Conservative regularizers (\(\lambda_1, \lambda_2\)) are vital: Removing either prevents progress, validating the "implicit conservatism" design.
Relative performance objective ensures stability: Its removal leads to high variance and instability.
Robustness to small data: MCP maintains high success rates even with \(N=100\) preference samples.
Robustness to label noise: MCP success rate decays slower than MR as label flipping probability increases.
Hyperparameter insensitivity: Success rates only fluctuate mildly as \(\lambda_1, \lambda_2\) change across several orders of magnitude.

Highlights & Insights¶

Elegance of Implicit Conservatism: Rewriting conservatism from "immeasurable confidence set widths" into "measurable deviation regularizers from the MLE model" solves the "provable vs. tractable" tension in offline PbRL.
Relative Objective Synergy: Using "improvement relative to reference" as an objective eliminates value functions, avoids overestimation, and provides safety guarantees ("not worse than behavior policy") in one stroke.
Transferable logic: The trick of using MLE deviation for implicit pessimism is transferable to other offline learning problems requiring conservatism (e.g., offline RLHF, offline IL).
Structure breaking dimensionality curse: Bounds for KNR and Factored models suggest algorithm can actively exploit low-dimensional or factorized structures in data.

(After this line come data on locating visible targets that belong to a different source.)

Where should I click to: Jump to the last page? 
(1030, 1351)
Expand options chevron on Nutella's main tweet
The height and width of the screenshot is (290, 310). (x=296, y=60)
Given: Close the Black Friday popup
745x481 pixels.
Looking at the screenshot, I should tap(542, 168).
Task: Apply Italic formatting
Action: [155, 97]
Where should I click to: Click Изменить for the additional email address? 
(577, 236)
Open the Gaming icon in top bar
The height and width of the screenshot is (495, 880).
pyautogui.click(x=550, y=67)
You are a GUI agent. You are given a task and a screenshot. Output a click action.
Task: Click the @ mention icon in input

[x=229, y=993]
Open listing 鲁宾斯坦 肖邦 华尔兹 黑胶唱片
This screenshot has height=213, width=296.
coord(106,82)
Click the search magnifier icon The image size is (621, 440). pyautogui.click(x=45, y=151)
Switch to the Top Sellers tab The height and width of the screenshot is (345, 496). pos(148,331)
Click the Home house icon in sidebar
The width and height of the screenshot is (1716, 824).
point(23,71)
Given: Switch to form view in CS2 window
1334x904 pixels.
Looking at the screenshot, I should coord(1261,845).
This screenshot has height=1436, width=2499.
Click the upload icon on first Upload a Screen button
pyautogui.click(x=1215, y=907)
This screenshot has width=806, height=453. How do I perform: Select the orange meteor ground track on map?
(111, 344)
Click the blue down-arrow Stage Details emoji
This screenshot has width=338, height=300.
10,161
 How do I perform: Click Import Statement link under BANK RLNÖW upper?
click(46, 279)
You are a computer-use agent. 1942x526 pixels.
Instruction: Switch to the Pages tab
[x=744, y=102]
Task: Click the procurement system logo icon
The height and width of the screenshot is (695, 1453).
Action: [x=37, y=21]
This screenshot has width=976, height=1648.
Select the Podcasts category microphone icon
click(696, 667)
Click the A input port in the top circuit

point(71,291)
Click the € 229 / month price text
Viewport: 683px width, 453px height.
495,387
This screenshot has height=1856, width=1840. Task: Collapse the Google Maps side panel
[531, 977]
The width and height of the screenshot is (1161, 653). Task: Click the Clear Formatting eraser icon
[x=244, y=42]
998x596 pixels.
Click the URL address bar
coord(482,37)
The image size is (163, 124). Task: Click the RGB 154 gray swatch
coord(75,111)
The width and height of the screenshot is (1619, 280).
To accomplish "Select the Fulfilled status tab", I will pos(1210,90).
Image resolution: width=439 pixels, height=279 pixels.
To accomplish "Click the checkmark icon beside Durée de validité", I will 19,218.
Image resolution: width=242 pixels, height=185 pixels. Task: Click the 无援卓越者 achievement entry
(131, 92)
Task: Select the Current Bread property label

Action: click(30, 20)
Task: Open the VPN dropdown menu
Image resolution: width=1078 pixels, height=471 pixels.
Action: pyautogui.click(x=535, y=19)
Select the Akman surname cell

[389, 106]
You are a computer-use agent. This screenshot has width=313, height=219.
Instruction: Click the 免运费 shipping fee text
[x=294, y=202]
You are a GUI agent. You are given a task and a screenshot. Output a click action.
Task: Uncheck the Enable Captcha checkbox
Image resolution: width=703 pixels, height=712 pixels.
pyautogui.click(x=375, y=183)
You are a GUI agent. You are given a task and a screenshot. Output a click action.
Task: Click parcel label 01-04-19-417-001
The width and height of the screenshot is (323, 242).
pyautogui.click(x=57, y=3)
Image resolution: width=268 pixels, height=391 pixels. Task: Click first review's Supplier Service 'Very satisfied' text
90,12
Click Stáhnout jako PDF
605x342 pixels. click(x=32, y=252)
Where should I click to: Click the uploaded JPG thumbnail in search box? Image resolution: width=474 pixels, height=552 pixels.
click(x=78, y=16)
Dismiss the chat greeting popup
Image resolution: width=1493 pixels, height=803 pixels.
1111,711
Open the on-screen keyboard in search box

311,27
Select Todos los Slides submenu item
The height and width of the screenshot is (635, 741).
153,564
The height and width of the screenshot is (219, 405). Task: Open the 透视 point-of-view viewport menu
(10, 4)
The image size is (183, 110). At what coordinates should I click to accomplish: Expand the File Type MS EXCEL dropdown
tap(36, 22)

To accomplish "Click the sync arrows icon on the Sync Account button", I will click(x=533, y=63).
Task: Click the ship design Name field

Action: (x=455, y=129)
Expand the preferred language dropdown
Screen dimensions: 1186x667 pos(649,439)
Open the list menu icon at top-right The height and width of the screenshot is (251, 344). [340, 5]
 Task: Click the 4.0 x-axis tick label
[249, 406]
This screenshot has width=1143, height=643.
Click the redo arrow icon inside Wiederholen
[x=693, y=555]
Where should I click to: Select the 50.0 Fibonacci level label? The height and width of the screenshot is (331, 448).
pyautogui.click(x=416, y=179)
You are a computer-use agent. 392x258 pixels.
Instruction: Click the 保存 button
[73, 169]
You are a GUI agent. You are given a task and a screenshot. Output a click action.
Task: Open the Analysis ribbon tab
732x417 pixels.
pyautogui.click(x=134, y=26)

Limitations & Future Work¶

Preference model restricted to BTL: The method defaults to the BTL sigmoid link. Extending to Thurstone models remains future work.
Experimental scope: Evaluation is limited to 8 Meta-World tasks; MCP lags in specific tasks (box-close, dial-turn), requiring careful interpretation of average ranks.
Theoretical-Practical Gap: Theory assumes realizability (\(r^\star\in R, P_h^\star\in P_h\)); theoretical values for \(\lambda\) depend on unknown concentrability coefficients, requiring tuning in practice.

vs Principled-RLHF: Both handle partial coverage and are tractable, but the former is restricted to linear reward models; MCP utilizes general function approximation.
vs FREEHAND / Sim-OPRL: Both are provable under general approximation but rely on intractable explicit confidence sets.
vs APPO: Both are model-based and tractable. APPO requires value function smoothing (realizability dependent) and has \(O(\epsilon^{-4})\) complexity; MCP is \(O(\epsilon^{-2})\) and avoids extra value functions.
vs OPRL / IPL: These require full coverage and provide no sample efficiency guarantees for partial coverage.

Rating¶

Novelty: ⭐⭐⭐⭐⭐ First offline PbRL algorithm to be both provably sample-efficient and computationally tractable under partial coverage and unknown dynamics.
Experimental Thoroughness: ⭐⭐⭐⭐ Extensive multi-dimensional analysis, though task domains are relatively narrow.
Writing Quality: ⭐⭐⭐⭐ Clear motivation linking theory to algorithm.
Value: ⭐⭐⭐⭐⭐ Solid theoretical contribution resolving the "provable vs. tractable" tension.